→ Textabschnitt
Auch 25 Jahre danach erschütternd
Am 11. November 2025 kamen sie wieder zusammen, die Hinterbliebenen der 155 Toten von Kaprun. Wie jedes Jahr an diesem Tag, trafen sie sich an der Gedenkstätte, die für ihre toten Kinder, Mütter, Väter und Partner errichtet wurde, weil sie vor 25 Jahren im Tunnel der Gletscherbahn verbrannten und erstickten.
Alle, die das gemeinsame Leid zusammenführt und die sich dort, am traurigsten Ort Österreichs, begrüßen, kennen sich gut. Doch ihre Zahl wird kleiner. Immer häufiger und viel zu früh sterben Kaprun-Opfer an gebrochenem Herzen, dem Broken-Heart-Syndrom. Zu schmerzhaft sind Trauer und Kummer über den vermeidbar gewesenen Tod ihrer Angehörigen; zu mächtig sind Wut und Zorn über eine Justiz, die keine Österreicher schuldig sprechen durfte; zu groß sind Verachtung und Verbitterung über einen Staat, der mit Lügen und manipulierten Beweisen die Wahrheit unterdrückte, weil eine Tourismus-Lobby um Österreichs Image als Tourismus-Land und ihre Gewinne bangte.

→ Datenzeilen
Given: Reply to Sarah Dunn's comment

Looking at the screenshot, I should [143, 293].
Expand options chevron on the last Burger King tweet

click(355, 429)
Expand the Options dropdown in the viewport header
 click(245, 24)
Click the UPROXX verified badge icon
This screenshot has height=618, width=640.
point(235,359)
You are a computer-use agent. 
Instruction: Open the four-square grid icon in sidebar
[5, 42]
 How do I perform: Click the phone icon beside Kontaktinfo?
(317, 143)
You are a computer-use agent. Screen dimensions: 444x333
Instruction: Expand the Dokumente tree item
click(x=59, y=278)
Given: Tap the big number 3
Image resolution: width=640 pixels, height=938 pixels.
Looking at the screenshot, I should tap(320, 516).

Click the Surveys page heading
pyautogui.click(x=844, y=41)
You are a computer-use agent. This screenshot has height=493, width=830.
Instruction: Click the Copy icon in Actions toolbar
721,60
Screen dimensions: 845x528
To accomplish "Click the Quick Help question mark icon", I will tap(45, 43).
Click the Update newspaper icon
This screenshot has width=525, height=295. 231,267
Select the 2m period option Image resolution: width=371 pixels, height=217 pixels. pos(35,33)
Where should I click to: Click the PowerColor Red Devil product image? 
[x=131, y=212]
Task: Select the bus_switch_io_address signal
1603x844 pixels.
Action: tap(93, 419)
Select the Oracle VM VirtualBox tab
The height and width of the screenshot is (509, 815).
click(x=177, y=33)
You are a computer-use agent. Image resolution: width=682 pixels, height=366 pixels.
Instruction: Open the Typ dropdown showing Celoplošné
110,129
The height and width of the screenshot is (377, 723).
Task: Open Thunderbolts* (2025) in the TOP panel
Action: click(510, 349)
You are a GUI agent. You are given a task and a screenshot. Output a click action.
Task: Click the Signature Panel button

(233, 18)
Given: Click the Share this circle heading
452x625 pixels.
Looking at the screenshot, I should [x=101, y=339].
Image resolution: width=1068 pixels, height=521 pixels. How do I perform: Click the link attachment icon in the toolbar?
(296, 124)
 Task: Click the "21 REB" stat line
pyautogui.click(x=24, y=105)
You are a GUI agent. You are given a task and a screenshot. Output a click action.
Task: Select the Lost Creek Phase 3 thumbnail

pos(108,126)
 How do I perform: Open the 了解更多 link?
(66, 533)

→ Anweisungen
a – An welchem Datum trafen sich die Hinterbliebenen laut dem Text über Kaprun an der Gedenkstätte?
b – Schreibe aus dem Text über Kaprun die Stelle zwischen „Alle, die das“ und „ihre Gewinne bangte.“ einschließlich ab.
c – Schreibe den Text über Kaprun im Anschluss an seinen letzten Satz weiter.

→ Antworten je Aufgabe
a – Am 11. November 2025.

b –
Alle, die das gemeinsame Leid zusammenführt und die sich dort, am traurigsten Ort Österreichs, begrüßen, kennen sich gut. Doch ihre Zahl wird kleiner. Immer häufiger und viel zu früh sterben Kaprun-Opfer an gebrochenem Herzen, dem Broken-Heart-Syndrom. Zu schmerzhaft sind Trauer und Kummer über den vermeidbar gewesenen Tod ihrer Angehörigen; zu mächtig sind Wut und Zorn über eine Justiz, die keine Österreicher schuldig sprechen durfte; zu groß sind Verachtung und Verbitterung über einen Staat, der mit Lügen und manipulierten Beweisen die Wahrheit unterdrückte, weil eine Tourismus-Lobby um Österreichs Image als Tourismus-Land und ihre Gewinne bangte.

c –
Keine Lüge war der österreichischen Justiz zu schäbig, kein Betrug zu erbärmlich, keine Intrige zu schmierig, keine Fälschung zu dreist und kein Trick zu schmutzig in diesem Monster-Verfahren.
Rückblende zum 11. November 2001
In Österreich löste die Unfallmeldung Schock und Trauer aus. Auch in den Nachbarländern Deutschland, Italien, Skandinavien, aber auch in Japan und den USA Ungläubigkeit darüber.
Kaum war der Brandtunnel in Kaprun aber begehbar, stürmten ihn Beamte des Innenministeriums aus Wien und entwendeten aus den Fahrständen des unzerstörten Gegenzugs alle Gegenstände, die für die Brandermittlung benötigt wurden. Darunter waren auch zwei eingebaute Heizlüfter. Als einen Tag später der unabhängige Gerichtsgutachter in den Tunnel stieg, um in der Bahn die Brandentstehung zu rekonstruieren, sah er in den Cockpitwänden nur noch zwei leere für die Heizlüfter ausgeschnittene Löcher mit dahinterliegenden Hydraulikleitungen. Alle Beweismittel waren widerrechtlich entfernt worden und befanden sich an einem geheimen Ort in Wien.
59 Prozesstage dauerte das von einem Salzburger Einzelrichter geleitete Kaprun-Verfahren, eine Zeit in der die Hinterbliebenen durch die Hölle gingen. Dabei hätten eigentlich nur wenige Tage ausgereicht, um die Schuldfrage gerichtsfest zu klären, so eindeutig klar waren die Beweise für unfassbare Schlampereien bei Bau und Betrieb der Kapruner Gletscherbahn.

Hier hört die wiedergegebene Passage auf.